MEMPHIS, Tenn. — A disturbing report from Memphis Police came to the Memphis City Council regarding a trend of car thefts in 2023.
According to the Memphis Police Department, reports of stolen cars have surged 139% so far in 2023 compared to 2022. MPD estimates nearly 2,000 cars have been stolen in the first month and a half of 2023 alone.
Mark Amagliani, owner of Salon Liani in East Memphis, says this is the worst stretch for stolen cars he’s seen in 25 years.
“We’ve had numerous cars stolen, broken into up here weekly,” he said.
Amagliani says he and other business owners at the Orleans Place shopping complex and all around the Germantown line, have regularly been victims of the recent spike in car thefts.
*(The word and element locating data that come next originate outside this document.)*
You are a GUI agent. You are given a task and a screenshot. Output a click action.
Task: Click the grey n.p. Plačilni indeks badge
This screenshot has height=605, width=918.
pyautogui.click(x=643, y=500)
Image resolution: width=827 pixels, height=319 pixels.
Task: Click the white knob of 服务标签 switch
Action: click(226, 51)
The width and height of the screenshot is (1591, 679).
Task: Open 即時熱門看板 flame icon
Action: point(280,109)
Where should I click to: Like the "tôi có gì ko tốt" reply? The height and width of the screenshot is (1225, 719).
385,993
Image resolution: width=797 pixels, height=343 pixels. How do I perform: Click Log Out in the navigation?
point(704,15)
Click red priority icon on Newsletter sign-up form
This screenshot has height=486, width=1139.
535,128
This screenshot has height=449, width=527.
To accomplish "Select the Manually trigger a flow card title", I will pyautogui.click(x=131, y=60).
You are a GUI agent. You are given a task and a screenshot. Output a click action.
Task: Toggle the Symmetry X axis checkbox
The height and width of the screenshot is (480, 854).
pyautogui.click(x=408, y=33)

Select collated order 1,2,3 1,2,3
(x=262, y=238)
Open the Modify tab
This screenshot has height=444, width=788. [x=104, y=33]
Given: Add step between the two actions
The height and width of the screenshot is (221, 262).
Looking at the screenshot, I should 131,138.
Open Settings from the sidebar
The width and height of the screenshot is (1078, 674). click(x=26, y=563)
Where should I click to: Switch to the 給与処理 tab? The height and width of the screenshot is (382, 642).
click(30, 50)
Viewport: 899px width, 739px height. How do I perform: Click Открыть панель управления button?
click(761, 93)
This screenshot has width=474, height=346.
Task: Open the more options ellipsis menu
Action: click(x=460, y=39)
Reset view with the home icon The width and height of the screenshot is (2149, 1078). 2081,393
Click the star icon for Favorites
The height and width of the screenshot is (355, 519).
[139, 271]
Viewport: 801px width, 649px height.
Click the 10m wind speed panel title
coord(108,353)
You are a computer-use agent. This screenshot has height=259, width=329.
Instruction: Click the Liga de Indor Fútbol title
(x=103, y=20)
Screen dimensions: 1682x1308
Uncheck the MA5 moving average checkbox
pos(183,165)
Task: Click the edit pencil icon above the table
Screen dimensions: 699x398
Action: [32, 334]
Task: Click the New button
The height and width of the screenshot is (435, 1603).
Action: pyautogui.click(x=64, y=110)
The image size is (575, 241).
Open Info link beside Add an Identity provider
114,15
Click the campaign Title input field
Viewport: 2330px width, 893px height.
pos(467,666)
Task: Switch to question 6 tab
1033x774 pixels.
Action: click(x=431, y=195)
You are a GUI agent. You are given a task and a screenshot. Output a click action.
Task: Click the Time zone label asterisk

“I have called the landlord and asked for security here and they have not followed back with me with that,” Amagliani said. “They have tried to put in extra security lights but all this stuff is happening during the day time.”
On several different occasions, businesses say their employees have shown up to work, only to come out to find their car is gone.
Amagliani says the last time one of his employees had their car stolen was in January.
“I was out here at 3 o’clock in the afternoon, outside taking the trash out and I see a guy about 50 feet up and I say, ‘Hey man, you’re stealing my employee’s car!’” Amagliani said. “He just looks at me, steals the car anyway!”
Shannon Barnes, who works at East Memphis Chiropractic says their parking lot was hit multiple times in a short span in April of 2022.
“First they came and broke into six cars, and then, the following week, one of the doctors was missing keys,” she said. “The following week, they took the car.”
Barnes says they have a security guard on duty but knows they can only cover so much ground.
Amagliani says area businesses look out for each other the best that they can.
“When it starts getting towards dusk, we start making sure our employees and our clients are walked to their car,” he said. “We always keep our eyes open, that’s pretty much all we can do.”
Combined with the nearly 1,400 cars broken into during the same period, an average of roughly 73 cars are broken into or stolen every day.